- _Task statement_
Return the full passage on falling metal prices below, word for word.

For copper, the downward trend worsened in the initial weeks of the third quarter, with prices down 20.1% against the third quarter of 2021. Though only based on partial data, the sudden shift in sentiment has caught the industry by surprise and spurred talk of potential cost cuts.
"It's just striking how quickly and dramatically markets changed in the second quarter," Richard Adkerson, Freeport-McMoRan Inc. chair and CEO, said on a July 21 earnings call. "Prior to this call ... optimism was widespread. Copper prices approached $5 [per pound]; many were expecting it to go higher. We used $4.50/lb in our outlook. And now we have prices just above $3.25/lb."
A similar scenario has unfolded for other base metals such as nickel, zinc and aluminum. After strong year-over-year increases in average quarterly prices through 2021 and into 2022, aluminum prices were only up 20.3% in the second quarter and are down 9.9% in the first few weeks of the third quarter so far on a year-over-year basis. Likewise, declines in average quarterly iron ore prices have accelerated in 2022. Prices were down 35.5% year over year in the first few weeks of the third quarter after dropping 27.8% in the second quarter.
Cost-cutting talk
So far, the quick reversal in metal price fortunes has not led to major cost-cutting announcements. The sector as a whole is in a relatively strong position to weather downturns, partly because of its focus on cost-cutting and debt repayment, according to analysts and mining management.
"In the last cycle, a lot of miners were caught offside from a balance sheet point of view, and that really forced them to shore up their balance sheets. That's going to pay dividends now," Ioannou said. "I don't think we're going to start to see the concerns regarding bankruptcies come up anytime soon, whereas that was a big topic in 2015. We're not there yet."
Metal producers took a similar stance on recent earnings calls as they reflected on past downturns. Still, the hefty metal price pullback has been spurring contingency planning.

- _Provided material_
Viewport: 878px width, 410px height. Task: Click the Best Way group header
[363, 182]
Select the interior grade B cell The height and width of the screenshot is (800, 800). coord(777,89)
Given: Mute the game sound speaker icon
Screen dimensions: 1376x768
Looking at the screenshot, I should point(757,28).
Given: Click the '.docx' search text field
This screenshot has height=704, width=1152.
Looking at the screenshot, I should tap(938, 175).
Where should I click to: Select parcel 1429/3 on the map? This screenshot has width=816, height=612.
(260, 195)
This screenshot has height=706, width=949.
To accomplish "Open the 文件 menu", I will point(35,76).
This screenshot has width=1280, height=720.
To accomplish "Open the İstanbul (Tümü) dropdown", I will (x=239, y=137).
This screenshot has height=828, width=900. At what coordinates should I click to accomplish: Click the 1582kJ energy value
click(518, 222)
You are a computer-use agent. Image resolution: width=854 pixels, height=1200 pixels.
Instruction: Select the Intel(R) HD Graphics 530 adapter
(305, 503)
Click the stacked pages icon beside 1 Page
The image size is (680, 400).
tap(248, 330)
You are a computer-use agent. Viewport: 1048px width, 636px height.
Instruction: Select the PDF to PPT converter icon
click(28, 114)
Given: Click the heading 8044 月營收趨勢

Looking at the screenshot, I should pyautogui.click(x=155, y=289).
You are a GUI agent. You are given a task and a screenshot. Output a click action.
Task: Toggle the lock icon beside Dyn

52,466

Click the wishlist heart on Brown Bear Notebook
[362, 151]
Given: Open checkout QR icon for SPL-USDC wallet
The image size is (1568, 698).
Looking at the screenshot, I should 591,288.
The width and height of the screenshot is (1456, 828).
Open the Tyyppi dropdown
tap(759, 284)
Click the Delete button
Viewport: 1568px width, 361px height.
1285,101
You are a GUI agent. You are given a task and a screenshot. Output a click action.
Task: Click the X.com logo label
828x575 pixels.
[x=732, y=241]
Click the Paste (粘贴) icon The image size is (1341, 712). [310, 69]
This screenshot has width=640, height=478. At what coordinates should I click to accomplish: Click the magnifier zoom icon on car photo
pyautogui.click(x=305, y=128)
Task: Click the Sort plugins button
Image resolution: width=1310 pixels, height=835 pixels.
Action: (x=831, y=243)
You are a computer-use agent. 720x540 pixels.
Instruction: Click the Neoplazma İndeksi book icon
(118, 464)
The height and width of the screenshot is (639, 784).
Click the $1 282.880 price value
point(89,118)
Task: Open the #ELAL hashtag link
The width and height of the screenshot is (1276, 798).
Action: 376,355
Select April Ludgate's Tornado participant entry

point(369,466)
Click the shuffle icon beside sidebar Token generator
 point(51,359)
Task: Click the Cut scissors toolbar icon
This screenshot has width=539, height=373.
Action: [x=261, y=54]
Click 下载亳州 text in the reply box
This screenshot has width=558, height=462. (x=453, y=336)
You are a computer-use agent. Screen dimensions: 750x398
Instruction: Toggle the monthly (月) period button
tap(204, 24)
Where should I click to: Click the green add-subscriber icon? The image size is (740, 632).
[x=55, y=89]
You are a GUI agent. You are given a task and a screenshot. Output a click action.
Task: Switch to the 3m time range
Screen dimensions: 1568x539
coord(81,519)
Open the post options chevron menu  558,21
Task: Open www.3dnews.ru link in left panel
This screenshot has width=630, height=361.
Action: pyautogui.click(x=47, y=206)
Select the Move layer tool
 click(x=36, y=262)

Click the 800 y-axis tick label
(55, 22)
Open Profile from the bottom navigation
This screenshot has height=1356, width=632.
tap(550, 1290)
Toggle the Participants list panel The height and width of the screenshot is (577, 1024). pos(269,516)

- _Response to this exercise_
For copper, the downward trend worsened in the initial weeks of the third quarter, with prices down 20.1% against the third quarter of 2021. Though only based on partial data, the sudden shift in sentiment has caught the industry by surprise and spurred talk of potential cost cuts.
"It's just striking how quickly and dramatically markets changed in the second quarter," Richard Adkerson, Freeport-McMoRan Inc. chair and CEO, said on a July 21 earnings call. "Prior to this call ... optimism was widespread. Copper prices approached $5 [per pound]; many were expecting it to go higher. We used $4.50/lb in our outlook. And now we have prices just above $3.25/lb."
A similar scenario has unfolded for other base metals such as nickel, zinc and aluminum. After strong year-over-year increases in average quarterly prices through 2021 and into 2022, aluminum prices were only up 20.3% in the second quarter and are down 9.9% in the first few weeks of the third quarter so far on a year-over-year basis. Likewise, declines in average quarterly iron ore prices have accelerated in 2022. Prices were down 35.5% year over year in the first few weeks of the third quarter after dropping 27.8% in the second quarter.
Cost-cutting talk
So far, the quick reversal in metal price fortunes has not led to major cost-cutting announcements. The sector as a whole is in a relatively strong position to weather downturns, partly because of its focus on cost-cutting and debt repayment, according to analysts and mining management.
"In the last cycle, a lot of miners were caught offside from a balance sheet point of view, and that really forced them to shore up their balance sheets. That's going to pay dividends now," Ioannou said. "I don't think we're going to start to see the concerns regarding bankruptcies come up anytime soon, whereas that was a big topic in 2015. We're not there yet."
Metal producers took a similar stance on recent earnings calls as they reflected on past downturns. Still, the hefty metal price pullback has been spurring contingency planning.